Tuesday, August 30, 2011

Week 5 - Update

Just as I thought. I didn't have time to even think about TSOTR. So no changes last week. There is still some matters I have to handle early this week, but later this week I might be able to do something.

Sunday, August 21, 2011

Week 4 - Update

This week I was able to sacrifice only one hour coding and few hours designing for my ever hungry TSOTR project. I made use of GameObject a bit easier and designed how to do it and how to do some new parts. Unfortunately next week I might not able to do TSOTR at all. Well, I can always design TSOTR and write down something, but I might not be able to code it at all.

Stats (Made with Code Analyzer by mteel)

Sunday, August 14, 2011

Week 3 - Update

(Elitist Coding)

Hiya, I am just sipping some wine and trying to figure out wtf am I doing. The design of TSOTR is ok, but c++ and how to use it's libraries especially boost is something terrible. When I have stuff like this...

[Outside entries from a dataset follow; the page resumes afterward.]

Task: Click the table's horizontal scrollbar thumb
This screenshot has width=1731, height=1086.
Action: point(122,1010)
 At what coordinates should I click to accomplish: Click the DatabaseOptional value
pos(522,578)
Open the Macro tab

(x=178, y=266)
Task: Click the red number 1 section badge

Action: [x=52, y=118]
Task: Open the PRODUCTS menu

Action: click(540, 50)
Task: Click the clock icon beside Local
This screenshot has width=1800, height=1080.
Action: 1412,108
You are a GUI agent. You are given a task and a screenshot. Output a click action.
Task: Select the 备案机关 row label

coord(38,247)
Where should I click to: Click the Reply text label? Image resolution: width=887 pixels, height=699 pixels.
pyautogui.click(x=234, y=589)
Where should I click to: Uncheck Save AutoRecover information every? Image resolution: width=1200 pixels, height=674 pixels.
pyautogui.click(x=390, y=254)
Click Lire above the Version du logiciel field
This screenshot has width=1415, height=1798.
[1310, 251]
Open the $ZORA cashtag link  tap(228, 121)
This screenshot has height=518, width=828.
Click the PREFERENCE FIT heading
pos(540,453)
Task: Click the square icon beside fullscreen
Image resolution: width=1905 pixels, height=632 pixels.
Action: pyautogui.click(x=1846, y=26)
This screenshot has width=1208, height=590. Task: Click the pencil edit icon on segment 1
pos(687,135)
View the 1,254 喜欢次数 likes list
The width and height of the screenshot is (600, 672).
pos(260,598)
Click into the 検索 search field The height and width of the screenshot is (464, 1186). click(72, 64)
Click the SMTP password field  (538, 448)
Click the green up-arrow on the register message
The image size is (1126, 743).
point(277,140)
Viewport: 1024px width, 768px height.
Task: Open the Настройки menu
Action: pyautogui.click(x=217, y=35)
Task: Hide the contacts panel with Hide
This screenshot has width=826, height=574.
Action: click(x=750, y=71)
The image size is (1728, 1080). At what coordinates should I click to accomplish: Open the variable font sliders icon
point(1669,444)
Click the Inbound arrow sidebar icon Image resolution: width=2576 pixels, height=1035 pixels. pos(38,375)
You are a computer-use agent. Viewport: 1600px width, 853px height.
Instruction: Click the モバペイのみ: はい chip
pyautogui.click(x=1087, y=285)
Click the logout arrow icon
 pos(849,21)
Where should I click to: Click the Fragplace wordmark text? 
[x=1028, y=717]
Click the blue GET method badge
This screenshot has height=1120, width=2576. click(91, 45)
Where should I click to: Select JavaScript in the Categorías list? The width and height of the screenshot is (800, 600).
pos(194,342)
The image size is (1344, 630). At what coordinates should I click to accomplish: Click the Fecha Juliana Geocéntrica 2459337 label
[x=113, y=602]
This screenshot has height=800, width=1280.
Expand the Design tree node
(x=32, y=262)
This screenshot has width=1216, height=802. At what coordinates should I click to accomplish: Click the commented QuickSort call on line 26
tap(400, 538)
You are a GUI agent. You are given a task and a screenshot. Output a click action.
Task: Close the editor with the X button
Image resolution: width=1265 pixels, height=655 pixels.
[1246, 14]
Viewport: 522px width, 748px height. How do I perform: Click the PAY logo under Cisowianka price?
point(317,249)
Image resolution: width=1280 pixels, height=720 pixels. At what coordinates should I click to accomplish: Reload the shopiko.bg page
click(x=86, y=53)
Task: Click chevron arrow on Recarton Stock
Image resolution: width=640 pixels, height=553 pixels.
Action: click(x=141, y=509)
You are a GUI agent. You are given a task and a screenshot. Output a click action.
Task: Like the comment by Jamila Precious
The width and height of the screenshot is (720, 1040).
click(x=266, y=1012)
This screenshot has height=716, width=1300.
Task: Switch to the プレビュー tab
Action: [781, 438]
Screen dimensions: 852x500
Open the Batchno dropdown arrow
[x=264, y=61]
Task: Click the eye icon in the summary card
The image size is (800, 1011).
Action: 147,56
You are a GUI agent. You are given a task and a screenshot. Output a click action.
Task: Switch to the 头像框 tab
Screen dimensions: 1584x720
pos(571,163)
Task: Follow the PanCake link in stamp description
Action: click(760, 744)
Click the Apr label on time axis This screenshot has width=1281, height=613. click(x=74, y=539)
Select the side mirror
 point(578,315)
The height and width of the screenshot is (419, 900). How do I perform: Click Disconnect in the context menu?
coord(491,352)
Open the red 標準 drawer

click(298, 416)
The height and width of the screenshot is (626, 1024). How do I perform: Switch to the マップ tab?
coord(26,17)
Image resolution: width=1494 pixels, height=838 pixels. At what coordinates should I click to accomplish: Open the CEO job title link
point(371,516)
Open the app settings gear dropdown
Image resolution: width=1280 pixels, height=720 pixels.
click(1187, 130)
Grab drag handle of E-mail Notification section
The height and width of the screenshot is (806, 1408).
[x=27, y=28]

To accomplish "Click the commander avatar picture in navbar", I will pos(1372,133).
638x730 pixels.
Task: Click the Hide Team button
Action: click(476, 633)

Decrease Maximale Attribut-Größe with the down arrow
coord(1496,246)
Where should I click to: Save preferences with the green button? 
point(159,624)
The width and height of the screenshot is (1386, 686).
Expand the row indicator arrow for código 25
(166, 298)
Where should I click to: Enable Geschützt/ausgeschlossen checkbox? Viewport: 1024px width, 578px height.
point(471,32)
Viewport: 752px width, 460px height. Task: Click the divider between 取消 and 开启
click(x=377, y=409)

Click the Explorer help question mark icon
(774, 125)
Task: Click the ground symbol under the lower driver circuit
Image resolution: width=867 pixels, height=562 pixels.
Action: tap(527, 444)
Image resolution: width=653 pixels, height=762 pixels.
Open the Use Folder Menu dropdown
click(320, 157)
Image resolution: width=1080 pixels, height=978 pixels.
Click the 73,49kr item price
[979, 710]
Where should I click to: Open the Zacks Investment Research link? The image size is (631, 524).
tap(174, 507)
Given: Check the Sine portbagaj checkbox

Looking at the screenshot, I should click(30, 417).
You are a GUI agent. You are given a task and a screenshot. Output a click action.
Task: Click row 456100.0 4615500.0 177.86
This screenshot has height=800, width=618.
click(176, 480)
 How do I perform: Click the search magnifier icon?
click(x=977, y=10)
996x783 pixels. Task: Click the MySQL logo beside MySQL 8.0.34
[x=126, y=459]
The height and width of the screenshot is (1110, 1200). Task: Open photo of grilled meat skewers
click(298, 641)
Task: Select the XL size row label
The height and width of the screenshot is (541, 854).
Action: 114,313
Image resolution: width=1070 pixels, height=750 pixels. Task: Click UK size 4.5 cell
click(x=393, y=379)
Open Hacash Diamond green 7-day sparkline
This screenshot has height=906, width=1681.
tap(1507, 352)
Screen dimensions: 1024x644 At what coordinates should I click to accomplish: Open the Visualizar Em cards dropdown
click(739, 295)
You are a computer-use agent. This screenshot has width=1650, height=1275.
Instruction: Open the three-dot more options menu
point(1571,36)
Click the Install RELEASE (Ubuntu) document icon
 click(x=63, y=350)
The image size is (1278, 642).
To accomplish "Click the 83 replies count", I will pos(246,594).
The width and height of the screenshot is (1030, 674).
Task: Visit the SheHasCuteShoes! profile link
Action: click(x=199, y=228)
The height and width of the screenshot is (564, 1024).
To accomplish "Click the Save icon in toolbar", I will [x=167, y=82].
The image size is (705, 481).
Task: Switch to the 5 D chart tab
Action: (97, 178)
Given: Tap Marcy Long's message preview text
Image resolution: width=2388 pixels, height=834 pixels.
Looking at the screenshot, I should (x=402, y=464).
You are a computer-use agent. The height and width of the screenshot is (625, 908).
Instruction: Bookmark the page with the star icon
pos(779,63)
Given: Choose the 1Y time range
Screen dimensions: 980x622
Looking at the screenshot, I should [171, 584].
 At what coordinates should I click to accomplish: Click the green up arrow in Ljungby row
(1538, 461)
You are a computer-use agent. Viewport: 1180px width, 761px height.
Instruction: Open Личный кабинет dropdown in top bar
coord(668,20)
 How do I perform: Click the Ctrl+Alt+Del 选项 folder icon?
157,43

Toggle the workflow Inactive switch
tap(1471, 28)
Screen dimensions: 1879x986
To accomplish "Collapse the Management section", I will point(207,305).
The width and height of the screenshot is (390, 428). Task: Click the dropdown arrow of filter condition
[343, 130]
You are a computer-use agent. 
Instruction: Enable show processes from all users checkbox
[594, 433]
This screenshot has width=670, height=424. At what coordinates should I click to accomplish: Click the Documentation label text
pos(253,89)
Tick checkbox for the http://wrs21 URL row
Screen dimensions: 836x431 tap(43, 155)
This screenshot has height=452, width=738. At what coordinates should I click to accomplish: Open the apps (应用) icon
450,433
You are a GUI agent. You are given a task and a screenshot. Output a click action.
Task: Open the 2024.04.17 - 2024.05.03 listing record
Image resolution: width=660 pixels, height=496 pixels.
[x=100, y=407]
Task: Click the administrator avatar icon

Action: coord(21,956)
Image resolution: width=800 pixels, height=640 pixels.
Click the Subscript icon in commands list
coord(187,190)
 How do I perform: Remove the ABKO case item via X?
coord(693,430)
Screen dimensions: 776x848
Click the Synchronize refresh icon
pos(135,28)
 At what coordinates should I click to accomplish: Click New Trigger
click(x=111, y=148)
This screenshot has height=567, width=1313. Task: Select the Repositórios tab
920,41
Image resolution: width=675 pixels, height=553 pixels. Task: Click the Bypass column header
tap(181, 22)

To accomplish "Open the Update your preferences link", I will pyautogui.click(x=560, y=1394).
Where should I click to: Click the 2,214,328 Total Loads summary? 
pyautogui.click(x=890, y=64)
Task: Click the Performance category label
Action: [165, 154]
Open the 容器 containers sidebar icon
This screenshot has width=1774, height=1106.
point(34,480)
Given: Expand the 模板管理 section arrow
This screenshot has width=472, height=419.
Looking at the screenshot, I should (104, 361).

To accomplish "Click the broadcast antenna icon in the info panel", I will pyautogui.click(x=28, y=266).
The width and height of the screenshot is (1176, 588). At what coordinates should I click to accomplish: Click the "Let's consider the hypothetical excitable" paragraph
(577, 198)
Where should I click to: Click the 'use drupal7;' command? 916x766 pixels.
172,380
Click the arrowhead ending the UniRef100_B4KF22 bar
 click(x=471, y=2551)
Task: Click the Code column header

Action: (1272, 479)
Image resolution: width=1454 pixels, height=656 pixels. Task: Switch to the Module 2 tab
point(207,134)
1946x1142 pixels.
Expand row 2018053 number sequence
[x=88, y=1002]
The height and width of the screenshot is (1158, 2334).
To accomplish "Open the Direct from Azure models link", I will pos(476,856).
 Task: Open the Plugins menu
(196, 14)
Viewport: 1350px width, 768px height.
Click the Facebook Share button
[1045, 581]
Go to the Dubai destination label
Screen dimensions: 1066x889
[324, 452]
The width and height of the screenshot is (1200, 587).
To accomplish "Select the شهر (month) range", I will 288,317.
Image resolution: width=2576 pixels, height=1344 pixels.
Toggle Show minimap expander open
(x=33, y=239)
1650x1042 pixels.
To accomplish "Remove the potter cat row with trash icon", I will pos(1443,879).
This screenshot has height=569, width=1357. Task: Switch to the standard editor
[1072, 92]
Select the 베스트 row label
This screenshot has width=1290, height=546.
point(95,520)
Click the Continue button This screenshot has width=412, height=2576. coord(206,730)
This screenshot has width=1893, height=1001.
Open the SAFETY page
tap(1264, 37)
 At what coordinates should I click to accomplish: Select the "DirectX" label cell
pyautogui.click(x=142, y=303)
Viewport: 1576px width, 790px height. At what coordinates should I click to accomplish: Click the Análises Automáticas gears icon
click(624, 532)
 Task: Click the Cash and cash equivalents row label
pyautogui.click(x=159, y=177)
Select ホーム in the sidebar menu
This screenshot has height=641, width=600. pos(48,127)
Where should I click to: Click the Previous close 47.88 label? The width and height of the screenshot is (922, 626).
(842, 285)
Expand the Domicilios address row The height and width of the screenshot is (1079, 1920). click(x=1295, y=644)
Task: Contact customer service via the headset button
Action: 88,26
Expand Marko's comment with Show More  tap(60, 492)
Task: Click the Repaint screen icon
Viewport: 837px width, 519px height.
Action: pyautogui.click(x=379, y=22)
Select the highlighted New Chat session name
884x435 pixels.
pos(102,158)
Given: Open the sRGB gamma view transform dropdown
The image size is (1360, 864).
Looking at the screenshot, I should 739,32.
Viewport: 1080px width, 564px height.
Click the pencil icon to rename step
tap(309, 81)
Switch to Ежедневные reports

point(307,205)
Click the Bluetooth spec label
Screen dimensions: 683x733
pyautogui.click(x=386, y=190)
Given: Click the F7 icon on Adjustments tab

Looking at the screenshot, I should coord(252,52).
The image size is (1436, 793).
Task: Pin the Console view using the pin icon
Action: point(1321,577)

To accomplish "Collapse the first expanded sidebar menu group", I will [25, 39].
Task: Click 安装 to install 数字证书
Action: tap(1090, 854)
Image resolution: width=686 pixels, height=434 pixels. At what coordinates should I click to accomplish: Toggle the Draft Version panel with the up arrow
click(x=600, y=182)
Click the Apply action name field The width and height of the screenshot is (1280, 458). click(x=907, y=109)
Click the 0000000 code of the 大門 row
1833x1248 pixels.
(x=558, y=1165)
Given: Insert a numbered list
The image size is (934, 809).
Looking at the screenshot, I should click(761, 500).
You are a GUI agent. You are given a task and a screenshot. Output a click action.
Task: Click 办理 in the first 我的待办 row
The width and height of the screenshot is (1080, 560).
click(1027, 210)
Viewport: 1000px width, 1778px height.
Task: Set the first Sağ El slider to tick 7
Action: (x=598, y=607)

boost::shared_ptr<std::vector<boost::shared_ptr<GameObject>>>playerActions(new std::vector<boost::shared_ptr<GameObject>>);

... in my code I am not sure should I cry or laugh. No, I am not going to back off and switch language. Don't get me wrong. I really like c++, but when you need to get something more or less dynamic stuff code can look like above. Sure I could use typedef this and that, but then code would get even harder to understand, because all definitions would be hidden. Oh and you don't even want to know what kind of error messages monsters like above can produce...

Stats (Made with Code Analyzer by mteel)

Sunday, August 7, 2011

Week 2 - Update

I have been busy with other things lately. So there isn't that many changes. I just found out some major problem with current design. When everything can be the same thing and when there is pointers to those same kind of things, those pointers will run out eventually. Fortunately the problem occurs more easily when using 32-bit programs and we already have 64-bit computers. That means TSOTR will be 64-bit. Unfortunately mingw doesn't really support compiling in 64-bit mode yet. I just got nothing but "..\src\TSOTR.cpp:1:0: sorry, unimplemented: 64-bit mode not compiled in". Sure there are versions of mingw that support 64-bit mode, but those things won't support debugging and thats something I really need. I can continue with 32-bit mode, but eventually TSOTR will need 64-bit mode. So lets hope there will be mingw that supports 64-bit mode and debugging in near future.